begin Input data
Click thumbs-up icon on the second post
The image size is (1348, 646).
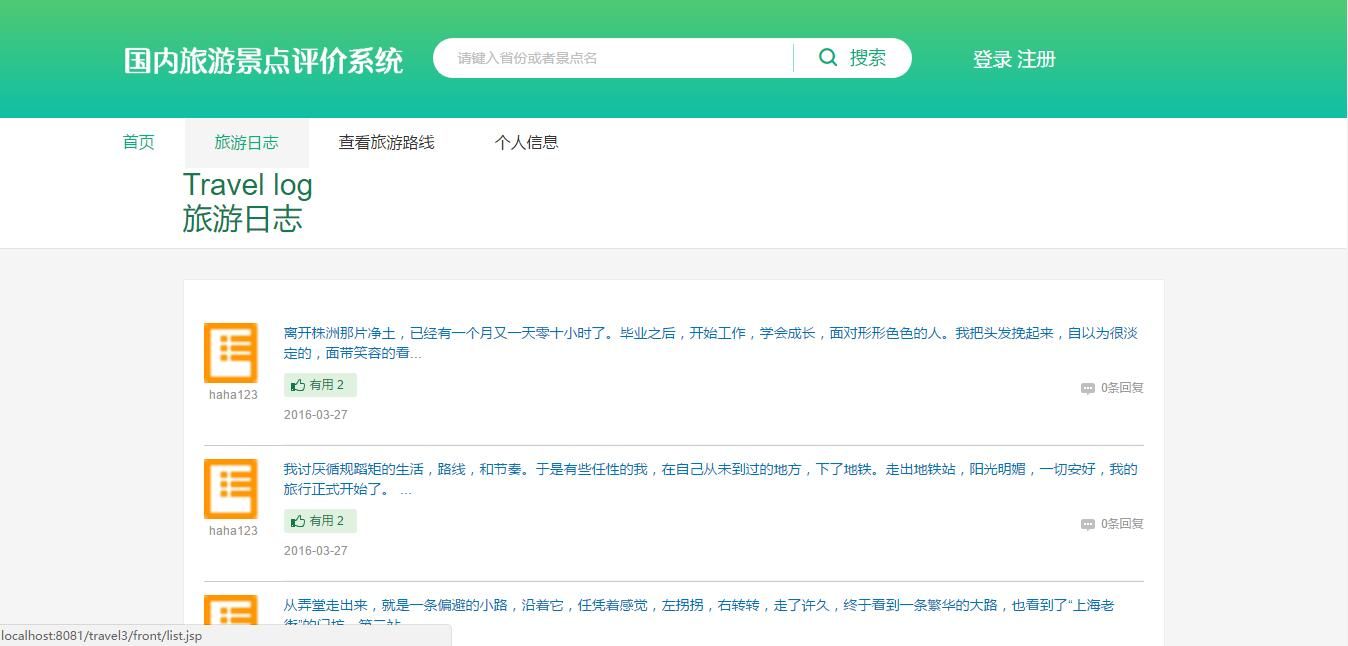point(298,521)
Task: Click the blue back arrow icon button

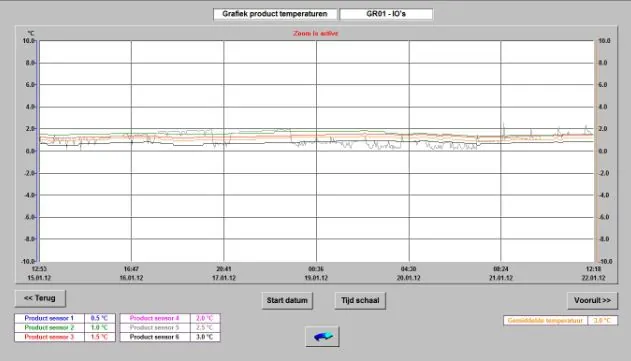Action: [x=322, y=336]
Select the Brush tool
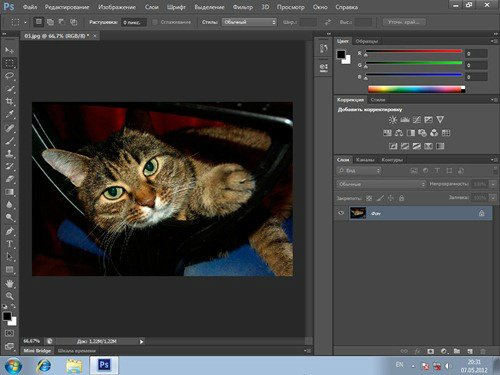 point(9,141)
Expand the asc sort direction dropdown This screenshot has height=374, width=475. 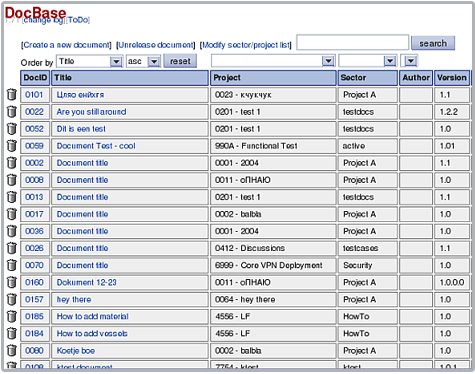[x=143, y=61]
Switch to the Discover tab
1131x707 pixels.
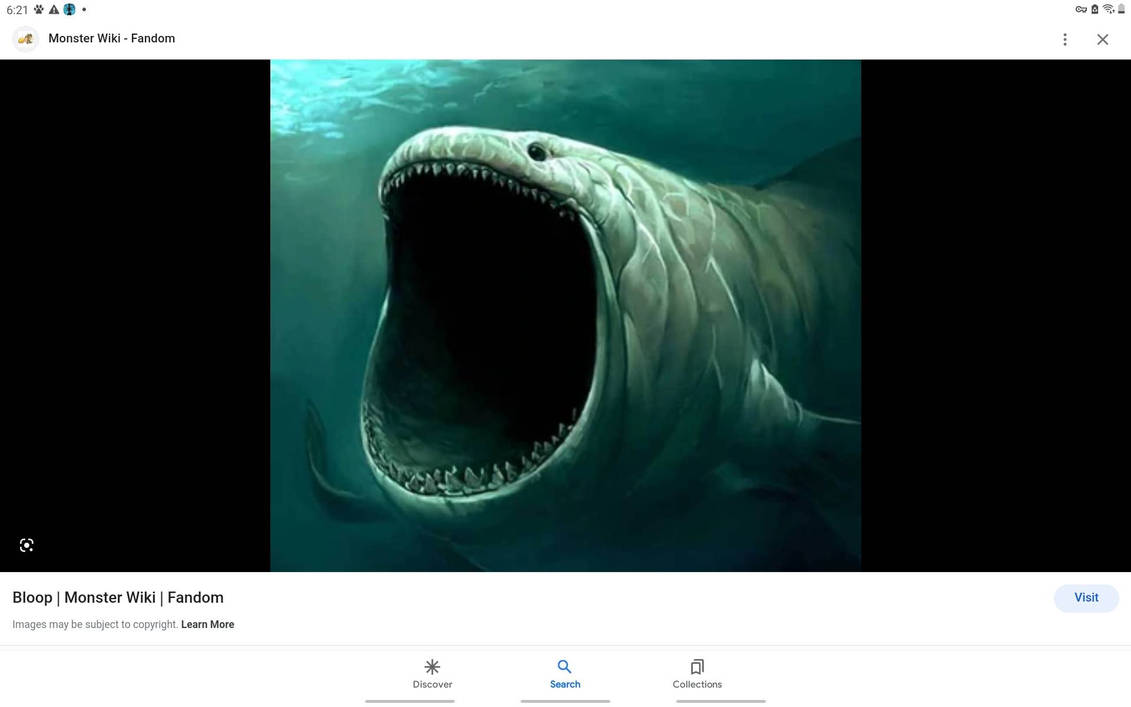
end Input data
Exercise description
Copy out every line of the items above that contains the string "icon". Case counts, so only matches in the same case qualify.

Problem solution
Click thumbs-up icon on the second post
Task: Click the blue back arrow icon button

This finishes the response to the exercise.